Stored items
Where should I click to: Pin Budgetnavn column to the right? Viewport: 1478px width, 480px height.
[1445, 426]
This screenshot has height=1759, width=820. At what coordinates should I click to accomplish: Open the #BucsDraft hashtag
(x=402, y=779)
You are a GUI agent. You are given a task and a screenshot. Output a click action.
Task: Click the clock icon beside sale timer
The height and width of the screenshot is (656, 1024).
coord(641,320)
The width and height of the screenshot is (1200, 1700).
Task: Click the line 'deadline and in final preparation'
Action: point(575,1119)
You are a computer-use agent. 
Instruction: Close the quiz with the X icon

> _EXERCISE_
Lines to set down from above: the line with "This screenshot has", the line with "You are a GUI", and every line between, each exactly as written.

> _REPLY TO THE TASK_
This screenshot has height=1759, width=820. At what coordinates should I click to accomplish: Open the #BucsDraft hashtag
(x=402, y=779)
You are a GUI agent. You are given a task and a screenshot. Output a click action.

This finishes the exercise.